**WHAT IS NEEDED**:
Exclude all pictures, and reproduce exactly the lines from the one containing "The width and" through the end of the records, with nothing else added.

(Dataset items)
=== Section Start ===

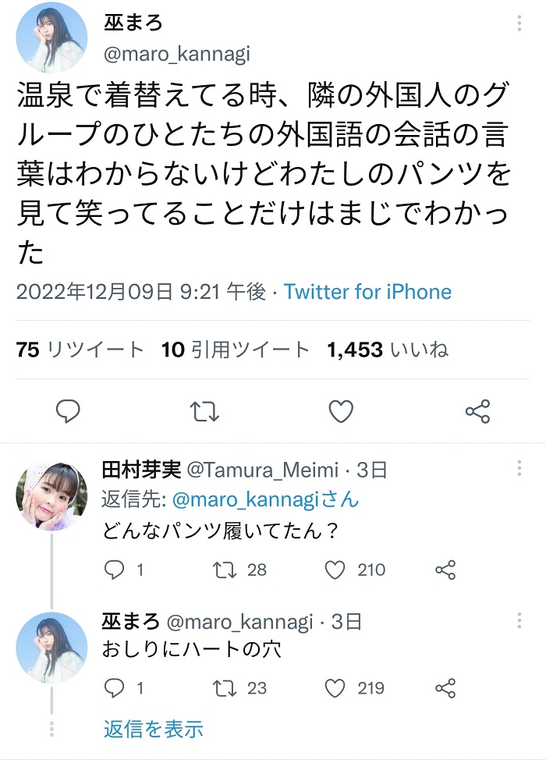View the 1,453 いいね list
Viewport: 546px width, 760px height.
click(x=388, y=350)
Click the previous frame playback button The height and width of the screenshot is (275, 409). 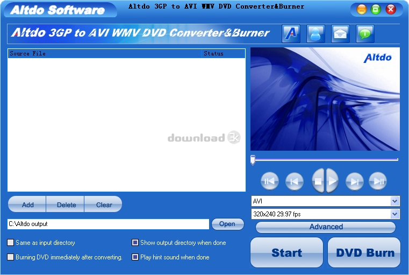(294, 181)
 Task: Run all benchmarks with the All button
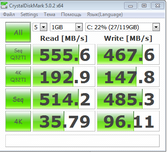(18, 32)
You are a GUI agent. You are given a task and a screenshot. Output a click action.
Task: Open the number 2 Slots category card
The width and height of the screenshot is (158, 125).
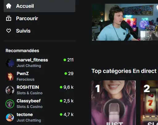[x=149, y=103]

=== Section End ===

**YOUR SOLUTION**:
The width and height of the screenshot is (158, 125).
[x=149, y=103]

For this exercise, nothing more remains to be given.